Marlowe looked at us as if he expected Kennedy to catch some one by pure reason. Kennedy said nothing, but it was not because he was not interested.
“Think it over,” pursued Marlowe, who was a patriot above everything else. “Perhaps it will occur to you how you can be of the greatest service to the country. The thing is damnable— damnable.”
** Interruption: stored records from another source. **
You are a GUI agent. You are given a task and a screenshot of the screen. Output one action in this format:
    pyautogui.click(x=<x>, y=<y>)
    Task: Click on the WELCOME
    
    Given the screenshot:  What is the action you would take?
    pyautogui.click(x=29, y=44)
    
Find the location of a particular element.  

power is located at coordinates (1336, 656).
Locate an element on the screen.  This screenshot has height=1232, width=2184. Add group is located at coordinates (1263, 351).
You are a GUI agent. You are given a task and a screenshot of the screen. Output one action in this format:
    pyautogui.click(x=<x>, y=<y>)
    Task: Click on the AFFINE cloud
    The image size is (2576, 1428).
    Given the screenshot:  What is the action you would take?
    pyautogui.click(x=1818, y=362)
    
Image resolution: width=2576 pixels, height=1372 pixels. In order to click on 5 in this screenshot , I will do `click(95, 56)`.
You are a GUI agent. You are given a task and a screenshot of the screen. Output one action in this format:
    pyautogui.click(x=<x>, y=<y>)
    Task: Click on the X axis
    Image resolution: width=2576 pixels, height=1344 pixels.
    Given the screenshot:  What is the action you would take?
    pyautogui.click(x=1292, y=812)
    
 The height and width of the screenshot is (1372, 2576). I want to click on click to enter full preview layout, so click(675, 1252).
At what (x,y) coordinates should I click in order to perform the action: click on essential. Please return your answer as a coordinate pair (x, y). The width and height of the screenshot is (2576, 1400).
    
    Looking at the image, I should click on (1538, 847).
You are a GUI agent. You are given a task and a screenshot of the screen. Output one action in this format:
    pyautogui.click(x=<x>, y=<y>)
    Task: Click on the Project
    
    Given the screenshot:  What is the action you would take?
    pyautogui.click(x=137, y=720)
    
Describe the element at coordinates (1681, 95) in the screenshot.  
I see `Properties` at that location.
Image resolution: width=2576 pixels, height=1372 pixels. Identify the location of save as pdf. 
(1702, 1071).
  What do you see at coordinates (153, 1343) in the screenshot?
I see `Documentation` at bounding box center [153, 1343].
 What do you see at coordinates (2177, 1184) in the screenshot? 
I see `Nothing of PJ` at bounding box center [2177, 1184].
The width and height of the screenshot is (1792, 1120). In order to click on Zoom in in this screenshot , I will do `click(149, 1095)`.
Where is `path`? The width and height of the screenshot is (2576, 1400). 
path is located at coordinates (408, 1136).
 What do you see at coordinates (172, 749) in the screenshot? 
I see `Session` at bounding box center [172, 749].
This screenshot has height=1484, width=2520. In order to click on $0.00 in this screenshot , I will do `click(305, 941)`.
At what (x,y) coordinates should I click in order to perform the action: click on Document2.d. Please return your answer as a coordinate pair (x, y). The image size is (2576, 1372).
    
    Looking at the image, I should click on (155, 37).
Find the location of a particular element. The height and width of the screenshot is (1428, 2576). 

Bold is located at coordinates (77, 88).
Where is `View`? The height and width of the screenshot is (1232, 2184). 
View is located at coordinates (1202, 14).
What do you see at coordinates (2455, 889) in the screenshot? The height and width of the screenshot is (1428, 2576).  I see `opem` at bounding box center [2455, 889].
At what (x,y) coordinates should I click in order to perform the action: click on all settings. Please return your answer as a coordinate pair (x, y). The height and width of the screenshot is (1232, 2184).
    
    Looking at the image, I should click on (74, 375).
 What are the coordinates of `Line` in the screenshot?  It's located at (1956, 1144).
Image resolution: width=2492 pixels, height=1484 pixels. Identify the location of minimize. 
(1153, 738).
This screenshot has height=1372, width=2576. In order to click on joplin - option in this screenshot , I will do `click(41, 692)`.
Neither Kennedy nor I having anything definite to contribute to the subject, the conversation drifted to the islands and Whitson’s mission. Whitson proved to be very enthusiastic about it. He knew the islands well and had already made a trip there for Marlowe.
A few moments later we shook hands and returned to our own table. It was getting late and the only type that was left to study was the common Broadway midnight-life genus. We paid our check and were about to leave. For an instant we stopped at the coat-room to watch the late arrivals and the departing throng.
“Hello!” greeted a familiar voice beside us. “I’ve been looking all over town for you. They told me you had gone to the theater and I thought I might possibly find you here.”
We turned. It was our old friend Burke, of the Secret Service, accompanied by a stranger.
“I’d like you to meet Mr. Sydney, the new special consular agent whom the government is sending to the Danish West Indies to investigate and report on trade conditions,” he introduced. “We’re off for St. Thomas on the Arroyo, which sails to-morrow noon.”
“Great Scott!” ejaculated Kennedy. “Is everybody daffy over those little islands? What takes you down there, Burke?” Burke looked about hastily, then drew us aside into a recess in the lobby.